1066 in an Hour by Kaye Jones

Author:Kaye Jones
Language: eng
Format: epub
Publisher: HarperCollins Publishers


A Conquered People

Thus the hand of the Lord brought to pass the change which a remarkable comet had foreshadowed in the beginning of the same year.

Henry of Huntingdon

Initially King William adopted a conciliatory policy towards the English; he intended to rule with their cooperation. Within a year, however, William had abandoned this policy in the face of growing native resistance. The first rebellion occurred in the south-east where a group of Englishmen allied with the Norman, Eustace of Boulogne, and tried to seize the town of Dover. The rebellion was easily put down, along with a further skirmish in the south-west a year later.

The rebellion of 1069 posed a much more serious threat to the king and had to be stamped out with sheer brutality. Spurred on by hatred of the Normans, the northern earls – Edwin, Morcar and Waltheof – joined forces with the Danes and Scots to replace William with Edgar the Aetheling. They laid waste to the Durham garrison and moved south to take the city of York. William was so furious that he personally led the march north to put down the rebellion.

With the element of surprise on his side, William easily defeated the rebels in Mercia and Yorkshire, and the Danes quickly withdrew. To ensure that an uprising of this scale never occurred again, William ordered the systematic destruction and ruin of Yorkshire, Cheshire, Staffordshire, Derbyshire and Shropshire in an attack known as the Harrying of the North. The English had never witnessed such brutality.

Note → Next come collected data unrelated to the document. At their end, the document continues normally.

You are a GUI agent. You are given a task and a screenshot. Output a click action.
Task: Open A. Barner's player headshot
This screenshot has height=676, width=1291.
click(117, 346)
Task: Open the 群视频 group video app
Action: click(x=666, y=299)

Despite such chaos and bloodshed, the last stand was yet to come. In 1071, the troublesome earls, Edwin and Morcar, rebelled once again. This time, Edwin was killed but Morcar was able to escape to the Fens of East Anglia and allied himself with the infamous rebel, Hereward the Wake. It was only with the help of the local monks in locating the rebels that William was able to crush the uprising and restore royal authority. Hereward was able to escape but Earl Morcar spent the rest of William’s reign in prison. During the 1070s there were further outbreaks of rebellion but they posed no serious threat to William’s security.